Thanks to Larry Granillo at Baseball Prospectus for posting the article from the August 20, 1940 edition of the Dubuque (Iowa) Telegraph-Herald.
6 comments:
A hero? We would have made him Emperor of the Borough of Kings. We already had the Duke of Flatbush. We'd still be talking about how Ted hit baseballs over the quirky right field wall and on to Bedford Avenue. Fugheddaboudit!
That Eddie Brietz guy seems very gossipy. Look at all his other columns from '40-'41 before he drops off the face of the news search. He loved talking about Ted's clashes with the Boston media and citing rumors. Called him "Theodore, the problem child" once.
I'm not saying he made up the Brooklyn thing--hell, I'd play for the Mets if it meant I got to live in NYC (only if the Red Sox turned me down, of course)--I'm just saying who knows what this Brietz was smokin'.
He loved talking about Ted's clashes with the Boston media and citing rumors.
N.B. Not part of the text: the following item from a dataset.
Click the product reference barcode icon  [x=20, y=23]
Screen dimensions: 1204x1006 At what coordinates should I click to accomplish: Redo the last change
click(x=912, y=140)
Called him "Theodore, the problem child" once.
Could be the TSW equivalent of MUMS. MUTS?
The way the Boston press went after TSW made the way they treated Manny look like how we feel about the 2004 team.
And the press was omnipotent then, no way for fans to bypass their mediation.
I was certainly raised to despise TSW and to understand that the feeling was mutual.